■ Required work
Down to the last line, the material below should be reproduced exactly.

■ Source data
● ● ● ● ●

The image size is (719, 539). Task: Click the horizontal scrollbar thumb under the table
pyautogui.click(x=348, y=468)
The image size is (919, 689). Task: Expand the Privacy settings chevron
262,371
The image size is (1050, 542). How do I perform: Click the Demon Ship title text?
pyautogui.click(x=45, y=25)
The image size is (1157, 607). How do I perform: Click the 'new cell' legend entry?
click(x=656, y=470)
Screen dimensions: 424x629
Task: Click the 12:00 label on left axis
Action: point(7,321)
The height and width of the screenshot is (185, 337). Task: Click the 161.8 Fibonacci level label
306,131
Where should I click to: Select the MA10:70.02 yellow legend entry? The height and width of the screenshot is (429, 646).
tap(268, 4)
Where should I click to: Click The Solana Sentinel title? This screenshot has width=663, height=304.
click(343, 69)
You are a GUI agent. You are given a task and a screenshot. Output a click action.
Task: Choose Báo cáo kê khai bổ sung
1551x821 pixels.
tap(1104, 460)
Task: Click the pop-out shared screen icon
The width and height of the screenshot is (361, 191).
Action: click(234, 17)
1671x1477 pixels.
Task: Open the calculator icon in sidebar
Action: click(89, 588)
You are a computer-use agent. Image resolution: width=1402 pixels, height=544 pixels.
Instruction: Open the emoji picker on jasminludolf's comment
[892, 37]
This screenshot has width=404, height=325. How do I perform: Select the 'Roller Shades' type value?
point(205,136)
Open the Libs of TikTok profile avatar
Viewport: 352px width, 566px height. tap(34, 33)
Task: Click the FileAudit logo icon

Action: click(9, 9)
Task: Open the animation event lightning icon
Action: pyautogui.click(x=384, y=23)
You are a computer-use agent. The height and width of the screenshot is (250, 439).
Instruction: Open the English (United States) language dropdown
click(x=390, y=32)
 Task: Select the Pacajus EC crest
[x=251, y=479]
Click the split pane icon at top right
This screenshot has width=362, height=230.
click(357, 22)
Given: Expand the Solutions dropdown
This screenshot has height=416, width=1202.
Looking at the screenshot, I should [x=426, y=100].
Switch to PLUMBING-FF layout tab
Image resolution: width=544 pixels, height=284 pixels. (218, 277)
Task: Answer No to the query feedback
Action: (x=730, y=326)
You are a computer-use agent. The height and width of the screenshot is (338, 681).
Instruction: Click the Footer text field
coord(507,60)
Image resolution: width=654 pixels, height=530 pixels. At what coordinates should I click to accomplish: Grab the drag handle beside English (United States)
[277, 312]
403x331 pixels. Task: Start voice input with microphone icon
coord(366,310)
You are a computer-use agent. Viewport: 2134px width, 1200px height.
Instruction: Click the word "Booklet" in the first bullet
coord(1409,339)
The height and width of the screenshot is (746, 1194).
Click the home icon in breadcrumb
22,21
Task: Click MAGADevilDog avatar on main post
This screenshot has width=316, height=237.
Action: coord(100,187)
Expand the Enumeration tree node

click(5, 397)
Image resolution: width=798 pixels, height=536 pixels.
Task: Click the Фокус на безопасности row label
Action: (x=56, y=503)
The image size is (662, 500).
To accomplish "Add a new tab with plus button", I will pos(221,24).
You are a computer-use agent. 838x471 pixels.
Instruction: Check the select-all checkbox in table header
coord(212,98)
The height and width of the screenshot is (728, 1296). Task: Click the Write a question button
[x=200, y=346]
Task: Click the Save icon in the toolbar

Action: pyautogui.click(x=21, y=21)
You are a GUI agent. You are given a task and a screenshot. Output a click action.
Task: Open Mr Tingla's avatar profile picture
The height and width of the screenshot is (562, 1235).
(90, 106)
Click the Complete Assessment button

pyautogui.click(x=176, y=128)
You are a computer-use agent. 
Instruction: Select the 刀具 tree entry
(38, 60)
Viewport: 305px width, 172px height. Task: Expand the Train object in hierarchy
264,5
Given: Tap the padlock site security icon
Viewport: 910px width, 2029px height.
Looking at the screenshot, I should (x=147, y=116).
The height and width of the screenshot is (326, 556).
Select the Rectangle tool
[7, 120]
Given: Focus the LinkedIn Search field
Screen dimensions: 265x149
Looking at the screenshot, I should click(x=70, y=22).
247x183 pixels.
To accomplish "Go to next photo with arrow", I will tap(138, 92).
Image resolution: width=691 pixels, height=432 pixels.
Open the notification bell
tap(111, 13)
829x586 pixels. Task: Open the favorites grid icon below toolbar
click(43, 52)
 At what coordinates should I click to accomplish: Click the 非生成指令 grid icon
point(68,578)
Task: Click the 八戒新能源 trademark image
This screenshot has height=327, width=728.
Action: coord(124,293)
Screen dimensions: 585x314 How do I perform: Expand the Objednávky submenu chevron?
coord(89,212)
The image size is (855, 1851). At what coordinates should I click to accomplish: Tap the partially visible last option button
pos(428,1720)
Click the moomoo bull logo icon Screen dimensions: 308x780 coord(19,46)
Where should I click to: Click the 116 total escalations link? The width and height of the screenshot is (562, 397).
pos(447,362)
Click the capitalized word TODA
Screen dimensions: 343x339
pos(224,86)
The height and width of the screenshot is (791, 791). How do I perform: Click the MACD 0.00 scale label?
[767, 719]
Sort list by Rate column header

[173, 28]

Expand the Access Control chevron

● ● ● ● ●

■ Response to this exercise
The image size is (719, 539). Task: Click the horizontal scrollbar thumb under the table
pyautogui.click(x=348, y=468)
The image size is (919, 689). Task: Expand the Privacy settings chevron
262,371
The image size is (1050, 542). How do I perform: Click the Demon Ship title text?
pyautogui.click(x=45, y=25)
The image size is (1157, 607). How do I perform: Click the 'new cell' legend entry?
click(x=656, y=470)
Screen dimensions: 424x629
Task: Click the 12:00 label on left axis
Action: point(7,321)
The height and width of the screenshot is (185, 337). Task: Click the 161.8 Fibonacci level label
306,131
Where should I click to: Select the MA10:70.02 yellow legend entry? The height and width of the screenshot is (429, 646).
tap(268, 4)
Where should I click to: Click The Solana Sentinel title? This screenshot has width=663, height=304.
click(343, 69)
You are a GUI agent. You are given a task and a screenshot. Output a click action.
Task: Choose Báo cáo kê khai bổ sung
1551x821 pixels.
tap(1104, 460)
Task: Click the pop-out shared screen icon
The width and height of the screenshot is (361, 191).
Action: click(234, 17)
1671x1477 pixels.
Task: Open the calculator icon in sidebar
Action: click(89, 588)
You are a computer-use agent. Image resolution: width=1402 pixels, height=544 pixels.
Instruction: Open the emoji picker on jasminludolf's comment
[892, 37]
This screenshot has width=404, height=325. How do I perform: Select the 'Roller Shades' type value?
point(205,136)
Open the Libs of TikTok profile avatar
Viewport: 352px width, 566px height. tap(34, 33)
Task: Click the FileAudit logo icon

Action: click(9, 9)
Task: Open the animation event lightning icon
Action: pyautogui.click(x=384, y=23)
You are a computer-use agent. The height and width of the screenshot is (250, 439).
Instruction: Open the English (United States) language dropdown
click(x=390, y=32)
 Task: Select the Pacajus EC crest
[x=251, y=479]
Click the split pane icon at top right
This screenshot has width=362, height=230.
click(357, 22)
Given: Expand the Solutions dropdown
This screenshot has height=416, width=1202.
Looking at the screenshot, I should [x=426, y=100].
Switch to PLUMBING-FF layout tab
Image resolution: width=544 pixels, height=284 pixels. (218, 277)
Task: Answer No to the query feedback
Action: (x=730, y=326)
You are a computer-use agent. The height and width of the screenshot is (338, 681).
Instruction: Click the Footer text field
coord(507,60)
Image resolution: width=654 pixels, height=530 pixels. At what coordinates should I click to accomplish: Grab the drag handle beside English (United States)
[277, 312]
403x331 pixels. Task: Start voice input with microphone icon
coord(366,310)
You are a computer-use agent. Viewport: 2134px width, 1200px height.
Instruction: Click the word "Booklet" in the first bullet
coord(1409,339)
The height and width of the screenshot is (746, 1194).
Click the home icon in breadcrumb
22,21
Task: Click MAGADevilDog avatar on main post
This screenshot has width=316, height=237.
Action: coord(100,187)
Expand the Enumeration tree node

click(5, 397)
Image resolution: width=798 pixels, height=536 pixels.
Task: Click the Фокус на безопасности row label
Action: (x=56, y=503)
The image size is (662, 500).
To accomplish "Add a new tab with plus button", I will pos(221,24).
You are a computer-use agent. 838x471 pixels.
Instruction: Check the select-all checkbox in table header
coord(212,98)
The height and width of the screenshot is (728, 1296). Task: Click the Write a question button
[x=200, y=346]
Task: Click the Save icon in the toolbar

Action: pyautogui.click(x=21, y=21)
You are a GUI agent. You are given a task and a screenshot. Output a click action.
Task: Open Mr Tingla's avatar profile picture
The height and width of the screenshot is (562, 1235).
(90, 106)
Click the Complete Assessment button

pyautogui.click(x=176, y=128)
You are a computer-use agent. 
Instruction: Select the 刀具 tree entry
(38, 60)
Viewport: 305px width, 172px height. Task: Expand the Train object in hierarchy
264,5
Given: Tap the padlock site security icon
Viewport: 910px width, 2029px height.
Looking at the screenshot, I should (x=147, y=116).
The height and width of the screenshot is (326, 556).
Select the Rectangle tool
[7, 120]
Given: Focus the LinkedIn Search field
Screen dimensions: 265x149
Looking at the screenshot, I should click(x=70, y=22).
247x183 pixels.
To accomplish "Go to next photo with arrow", I will tap(138, 92).
Image resolution: width=691 pixels, height=432 pixels.
Open the notification bell
tap(111, 13)
829x586 pixels. Task: Open the favorites grid icon below toolbar
click(43, 52)
 At what coordinates should I click to accomplish: Click the 非生成指令 grid icon
point(68,578)
Task: Click the 八戒新能源 trademark image
This screenshot has height=327, width=728.
Action: coord(124,293)
Screen dimensions: 585x314 How do I perform: Expand the Objednávky submenu chevron?
coord(89,212)
The image size is (855, 1851). At what coordinates should I click to accomplish: Tap the partially visible last option button
pos(428,1720)
Click the moomoo bull logo icon Screen dimensions: 308x780 coord(19,46)
Where should I click to: Click the 116 total escalations link? The width and height of the screenshot is (562, 397).
pos(447,362)
Click the capitalized word TODA
Screen dimensions: 343x339
pos(224,86)
The height and width of the screenshot is (791, 791). How do I perform: Click the MACD 0.00 scale label?
[767, 719]
Sort list by Rate column header

[173, 28]

Expand the Access Control chevron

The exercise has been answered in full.